▶ _About this exercise_: From the entries below, copy every line that has the word "color".

═══ Provided records

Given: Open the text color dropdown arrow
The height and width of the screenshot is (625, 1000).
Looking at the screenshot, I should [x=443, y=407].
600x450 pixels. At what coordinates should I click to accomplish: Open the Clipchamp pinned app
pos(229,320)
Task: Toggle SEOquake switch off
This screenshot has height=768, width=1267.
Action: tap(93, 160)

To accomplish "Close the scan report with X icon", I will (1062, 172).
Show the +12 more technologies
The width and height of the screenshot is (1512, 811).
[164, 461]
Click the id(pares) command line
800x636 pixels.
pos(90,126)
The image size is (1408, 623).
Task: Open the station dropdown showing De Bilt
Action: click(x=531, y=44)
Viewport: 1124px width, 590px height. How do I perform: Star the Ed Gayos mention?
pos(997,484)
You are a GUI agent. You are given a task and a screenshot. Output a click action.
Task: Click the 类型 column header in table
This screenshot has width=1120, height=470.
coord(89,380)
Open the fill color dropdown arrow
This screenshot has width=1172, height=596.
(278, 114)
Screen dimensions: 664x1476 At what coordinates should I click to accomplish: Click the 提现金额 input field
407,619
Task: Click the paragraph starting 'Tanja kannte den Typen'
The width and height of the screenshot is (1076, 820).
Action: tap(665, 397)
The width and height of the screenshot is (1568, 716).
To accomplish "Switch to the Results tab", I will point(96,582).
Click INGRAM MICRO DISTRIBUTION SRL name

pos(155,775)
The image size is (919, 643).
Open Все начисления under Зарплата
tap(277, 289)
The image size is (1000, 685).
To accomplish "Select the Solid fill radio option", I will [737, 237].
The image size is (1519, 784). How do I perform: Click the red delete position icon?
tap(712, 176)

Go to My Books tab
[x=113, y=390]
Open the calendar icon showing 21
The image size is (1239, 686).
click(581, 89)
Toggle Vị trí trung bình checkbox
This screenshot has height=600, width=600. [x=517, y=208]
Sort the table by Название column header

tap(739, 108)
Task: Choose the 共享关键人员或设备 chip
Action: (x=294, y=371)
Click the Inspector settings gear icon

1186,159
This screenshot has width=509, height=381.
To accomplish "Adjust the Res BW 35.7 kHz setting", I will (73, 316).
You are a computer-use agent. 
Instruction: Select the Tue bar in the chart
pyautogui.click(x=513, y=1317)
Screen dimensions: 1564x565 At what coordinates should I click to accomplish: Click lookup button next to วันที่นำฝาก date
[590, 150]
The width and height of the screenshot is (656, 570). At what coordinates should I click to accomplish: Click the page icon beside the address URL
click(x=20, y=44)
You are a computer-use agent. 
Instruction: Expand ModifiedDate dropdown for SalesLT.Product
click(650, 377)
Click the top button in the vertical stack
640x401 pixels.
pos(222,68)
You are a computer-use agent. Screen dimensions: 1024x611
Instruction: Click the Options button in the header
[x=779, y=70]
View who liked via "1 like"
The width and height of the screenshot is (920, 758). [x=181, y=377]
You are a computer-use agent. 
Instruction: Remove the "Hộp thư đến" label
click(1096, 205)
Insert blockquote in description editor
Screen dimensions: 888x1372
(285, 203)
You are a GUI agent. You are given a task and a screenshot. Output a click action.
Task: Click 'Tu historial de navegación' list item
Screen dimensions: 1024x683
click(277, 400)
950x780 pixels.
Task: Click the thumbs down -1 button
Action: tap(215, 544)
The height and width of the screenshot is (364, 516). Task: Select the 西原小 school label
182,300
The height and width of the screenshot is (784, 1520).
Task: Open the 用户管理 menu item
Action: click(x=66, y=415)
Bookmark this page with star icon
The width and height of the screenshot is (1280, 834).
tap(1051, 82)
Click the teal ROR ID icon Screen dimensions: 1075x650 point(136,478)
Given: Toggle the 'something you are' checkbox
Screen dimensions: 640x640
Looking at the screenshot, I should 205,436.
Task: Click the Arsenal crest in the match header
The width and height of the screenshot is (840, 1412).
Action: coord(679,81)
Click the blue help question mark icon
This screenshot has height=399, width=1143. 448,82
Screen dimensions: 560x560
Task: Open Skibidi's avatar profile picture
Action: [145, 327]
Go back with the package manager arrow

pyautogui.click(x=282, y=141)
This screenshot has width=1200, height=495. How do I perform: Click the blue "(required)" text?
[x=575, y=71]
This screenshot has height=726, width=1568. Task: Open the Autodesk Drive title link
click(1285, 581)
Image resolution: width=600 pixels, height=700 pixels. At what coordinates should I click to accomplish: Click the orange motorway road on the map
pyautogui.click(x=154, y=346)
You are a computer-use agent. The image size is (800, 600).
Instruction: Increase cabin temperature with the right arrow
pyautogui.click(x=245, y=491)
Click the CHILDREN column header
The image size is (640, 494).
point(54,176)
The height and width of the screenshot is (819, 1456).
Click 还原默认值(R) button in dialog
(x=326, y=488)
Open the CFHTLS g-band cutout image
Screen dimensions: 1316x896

══════

▶ _Exercise answer_:
Given: Open the text color dropdown arrow
Open the fill color dropdown arrow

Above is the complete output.